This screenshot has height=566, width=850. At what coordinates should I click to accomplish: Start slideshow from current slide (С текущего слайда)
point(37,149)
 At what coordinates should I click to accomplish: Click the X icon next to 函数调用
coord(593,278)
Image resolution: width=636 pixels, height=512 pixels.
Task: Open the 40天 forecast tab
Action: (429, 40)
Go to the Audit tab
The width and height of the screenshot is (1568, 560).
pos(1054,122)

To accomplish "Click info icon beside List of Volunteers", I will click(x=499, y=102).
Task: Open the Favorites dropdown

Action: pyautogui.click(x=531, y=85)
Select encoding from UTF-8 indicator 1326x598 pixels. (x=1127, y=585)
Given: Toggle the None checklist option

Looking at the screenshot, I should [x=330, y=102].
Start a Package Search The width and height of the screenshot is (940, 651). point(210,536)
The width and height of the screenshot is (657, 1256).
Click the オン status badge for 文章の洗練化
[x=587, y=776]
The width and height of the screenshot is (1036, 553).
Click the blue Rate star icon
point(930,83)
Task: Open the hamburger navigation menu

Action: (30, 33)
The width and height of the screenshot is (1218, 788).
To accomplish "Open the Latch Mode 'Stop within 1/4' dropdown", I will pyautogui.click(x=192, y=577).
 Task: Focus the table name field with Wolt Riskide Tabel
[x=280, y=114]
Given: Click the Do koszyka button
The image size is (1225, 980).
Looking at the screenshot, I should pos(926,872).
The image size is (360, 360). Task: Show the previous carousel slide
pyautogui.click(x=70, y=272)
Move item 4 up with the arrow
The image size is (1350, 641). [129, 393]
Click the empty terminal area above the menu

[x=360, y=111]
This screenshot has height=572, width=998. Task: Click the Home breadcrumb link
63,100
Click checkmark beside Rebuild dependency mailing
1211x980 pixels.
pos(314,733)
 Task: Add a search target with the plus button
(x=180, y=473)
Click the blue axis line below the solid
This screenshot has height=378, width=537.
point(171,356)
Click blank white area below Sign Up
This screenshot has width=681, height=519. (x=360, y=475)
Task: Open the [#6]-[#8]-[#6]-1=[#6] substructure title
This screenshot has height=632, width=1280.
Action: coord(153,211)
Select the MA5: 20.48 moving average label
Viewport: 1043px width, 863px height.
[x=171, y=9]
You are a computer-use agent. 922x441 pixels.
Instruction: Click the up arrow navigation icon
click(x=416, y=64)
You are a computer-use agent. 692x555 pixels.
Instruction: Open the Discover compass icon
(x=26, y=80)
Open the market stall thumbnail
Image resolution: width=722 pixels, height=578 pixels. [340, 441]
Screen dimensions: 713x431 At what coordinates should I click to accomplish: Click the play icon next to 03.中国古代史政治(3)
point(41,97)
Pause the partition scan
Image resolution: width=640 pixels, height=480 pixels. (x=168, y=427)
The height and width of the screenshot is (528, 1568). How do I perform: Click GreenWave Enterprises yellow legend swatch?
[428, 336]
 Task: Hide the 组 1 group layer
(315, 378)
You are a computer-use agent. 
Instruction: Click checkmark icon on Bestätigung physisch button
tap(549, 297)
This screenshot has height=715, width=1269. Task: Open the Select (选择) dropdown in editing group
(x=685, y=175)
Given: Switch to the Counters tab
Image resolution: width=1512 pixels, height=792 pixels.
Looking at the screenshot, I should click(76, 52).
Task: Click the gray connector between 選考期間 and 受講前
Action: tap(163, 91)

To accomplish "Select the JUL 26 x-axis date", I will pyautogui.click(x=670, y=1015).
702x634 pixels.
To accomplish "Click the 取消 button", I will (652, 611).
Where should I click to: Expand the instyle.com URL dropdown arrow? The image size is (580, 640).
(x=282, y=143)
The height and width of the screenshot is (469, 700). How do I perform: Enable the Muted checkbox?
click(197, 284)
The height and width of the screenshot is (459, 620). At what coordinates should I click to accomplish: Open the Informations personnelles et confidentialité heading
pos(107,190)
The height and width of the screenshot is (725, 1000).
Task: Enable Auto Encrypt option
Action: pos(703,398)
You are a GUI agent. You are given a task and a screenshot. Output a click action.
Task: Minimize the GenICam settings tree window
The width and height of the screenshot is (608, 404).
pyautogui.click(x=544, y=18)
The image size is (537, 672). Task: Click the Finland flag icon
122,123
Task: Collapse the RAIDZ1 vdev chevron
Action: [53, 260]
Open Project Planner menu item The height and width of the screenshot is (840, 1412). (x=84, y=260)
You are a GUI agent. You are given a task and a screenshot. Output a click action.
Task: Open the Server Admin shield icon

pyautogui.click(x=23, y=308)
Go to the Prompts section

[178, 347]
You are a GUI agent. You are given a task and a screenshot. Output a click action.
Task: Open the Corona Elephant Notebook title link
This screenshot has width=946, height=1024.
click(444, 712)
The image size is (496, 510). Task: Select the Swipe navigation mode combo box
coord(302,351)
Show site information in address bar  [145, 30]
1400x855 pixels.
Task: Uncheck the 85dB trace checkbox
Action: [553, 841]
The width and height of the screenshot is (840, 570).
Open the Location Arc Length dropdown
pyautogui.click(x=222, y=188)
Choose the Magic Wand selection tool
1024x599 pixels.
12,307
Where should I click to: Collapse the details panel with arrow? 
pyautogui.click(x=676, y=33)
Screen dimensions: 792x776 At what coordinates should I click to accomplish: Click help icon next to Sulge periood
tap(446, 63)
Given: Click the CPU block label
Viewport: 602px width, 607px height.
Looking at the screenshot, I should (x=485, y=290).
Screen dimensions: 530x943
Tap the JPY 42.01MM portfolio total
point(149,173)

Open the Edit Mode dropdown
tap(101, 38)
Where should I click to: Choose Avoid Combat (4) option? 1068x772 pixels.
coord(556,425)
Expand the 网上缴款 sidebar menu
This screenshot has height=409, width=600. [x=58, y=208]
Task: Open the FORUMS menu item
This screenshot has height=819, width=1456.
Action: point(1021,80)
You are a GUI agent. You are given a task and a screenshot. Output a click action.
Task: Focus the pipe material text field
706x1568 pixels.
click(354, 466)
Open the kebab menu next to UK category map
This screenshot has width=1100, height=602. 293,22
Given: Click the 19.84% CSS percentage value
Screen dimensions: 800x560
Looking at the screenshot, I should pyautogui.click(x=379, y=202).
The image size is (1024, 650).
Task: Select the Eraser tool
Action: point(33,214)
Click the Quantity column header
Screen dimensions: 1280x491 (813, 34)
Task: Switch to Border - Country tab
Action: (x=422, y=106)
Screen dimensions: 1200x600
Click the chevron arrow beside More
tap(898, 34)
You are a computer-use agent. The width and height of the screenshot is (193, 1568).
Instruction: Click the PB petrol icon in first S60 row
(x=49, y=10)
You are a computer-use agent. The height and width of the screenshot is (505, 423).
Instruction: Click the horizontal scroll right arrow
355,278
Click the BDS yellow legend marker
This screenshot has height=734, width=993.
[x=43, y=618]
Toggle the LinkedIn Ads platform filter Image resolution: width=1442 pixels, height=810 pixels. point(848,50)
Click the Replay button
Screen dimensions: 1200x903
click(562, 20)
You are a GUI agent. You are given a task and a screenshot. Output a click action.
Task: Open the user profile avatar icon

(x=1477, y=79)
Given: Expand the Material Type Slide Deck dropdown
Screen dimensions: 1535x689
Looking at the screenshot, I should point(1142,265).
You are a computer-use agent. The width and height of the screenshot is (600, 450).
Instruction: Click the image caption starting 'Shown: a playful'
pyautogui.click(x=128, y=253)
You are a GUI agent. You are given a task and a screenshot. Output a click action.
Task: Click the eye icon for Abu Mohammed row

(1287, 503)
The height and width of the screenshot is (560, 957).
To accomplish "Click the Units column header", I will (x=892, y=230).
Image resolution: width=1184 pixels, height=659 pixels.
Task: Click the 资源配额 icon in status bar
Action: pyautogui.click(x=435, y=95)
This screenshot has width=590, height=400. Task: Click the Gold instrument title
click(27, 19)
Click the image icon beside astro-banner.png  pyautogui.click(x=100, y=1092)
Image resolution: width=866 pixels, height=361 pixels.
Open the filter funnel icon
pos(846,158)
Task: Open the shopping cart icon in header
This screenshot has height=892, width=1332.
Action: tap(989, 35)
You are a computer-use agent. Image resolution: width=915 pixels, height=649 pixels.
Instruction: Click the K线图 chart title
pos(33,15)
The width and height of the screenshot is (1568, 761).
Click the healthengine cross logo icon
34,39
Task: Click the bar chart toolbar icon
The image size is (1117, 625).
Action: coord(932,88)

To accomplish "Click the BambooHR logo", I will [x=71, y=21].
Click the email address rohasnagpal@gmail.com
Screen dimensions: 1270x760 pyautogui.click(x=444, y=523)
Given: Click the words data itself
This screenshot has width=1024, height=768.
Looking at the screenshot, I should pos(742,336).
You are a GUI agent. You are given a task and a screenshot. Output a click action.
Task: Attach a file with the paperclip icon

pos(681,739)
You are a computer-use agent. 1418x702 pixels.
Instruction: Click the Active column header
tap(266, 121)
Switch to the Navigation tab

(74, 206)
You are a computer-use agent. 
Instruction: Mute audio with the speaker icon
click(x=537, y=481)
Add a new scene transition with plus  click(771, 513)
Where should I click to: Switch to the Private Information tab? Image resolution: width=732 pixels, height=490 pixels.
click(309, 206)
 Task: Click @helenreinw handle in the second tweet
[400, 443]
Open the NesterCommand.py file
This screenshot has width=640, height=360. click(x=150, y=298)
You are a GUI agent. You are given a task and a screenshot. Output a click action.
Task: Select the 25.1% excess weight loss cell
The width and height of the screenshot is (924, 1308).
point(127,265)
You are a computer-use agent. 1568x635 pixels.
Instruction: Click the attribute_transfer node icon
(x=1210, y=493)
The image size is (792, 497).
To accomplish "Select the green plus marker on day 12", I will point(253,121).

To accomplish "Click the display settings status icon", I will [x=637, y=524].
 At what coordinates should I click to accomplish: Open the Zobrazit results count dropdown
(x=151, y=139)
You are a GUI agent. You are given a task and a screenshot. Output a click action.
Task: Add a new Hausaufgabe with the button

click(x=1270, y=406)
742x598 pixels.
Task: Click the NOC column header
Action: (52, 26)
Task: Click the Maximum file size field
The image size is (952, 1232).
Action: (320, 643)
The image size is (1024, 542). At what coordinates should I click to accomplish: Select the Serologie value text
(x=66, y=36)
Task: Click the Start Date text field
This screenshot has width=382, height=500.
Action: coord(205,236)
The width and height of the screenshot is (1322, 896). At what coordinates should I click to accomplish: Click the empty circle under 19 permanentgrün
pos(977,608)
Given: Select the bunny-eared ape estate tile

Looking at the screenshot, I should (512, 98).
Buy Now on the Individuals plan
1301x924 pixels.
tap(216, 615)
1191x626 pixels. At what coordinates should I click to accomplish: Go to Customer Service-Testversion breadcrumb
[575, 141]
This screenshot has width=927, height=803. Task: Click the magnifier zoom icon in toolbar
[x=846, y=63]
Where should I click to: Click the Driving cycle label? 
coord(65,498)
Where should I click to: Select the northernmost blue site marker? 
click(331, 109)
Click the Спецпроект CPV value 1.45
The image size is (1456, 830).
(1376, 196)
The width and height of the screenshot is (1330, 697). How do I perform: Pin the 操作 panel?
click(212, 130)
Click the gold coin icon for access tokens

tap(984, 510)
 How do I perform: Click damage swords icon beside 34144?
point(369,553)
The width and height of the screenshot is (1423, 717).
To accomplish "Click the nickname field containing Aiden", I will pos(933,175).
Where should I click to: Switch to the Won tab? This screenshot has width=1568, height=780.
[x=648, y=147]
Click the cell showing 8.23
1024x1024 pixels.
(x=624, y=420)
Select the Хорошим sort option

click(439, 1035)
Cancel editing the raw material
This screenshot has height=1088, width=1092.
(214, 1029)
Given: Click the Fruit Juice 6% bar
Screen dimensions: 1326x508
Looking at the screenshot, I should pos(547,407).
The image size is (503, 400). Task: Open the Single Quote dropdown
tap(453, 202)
------------------------------------------------------------
== What to work on ==
Report how many lines of the records hold the word "settings", and supply no other text.

== Response area ==
2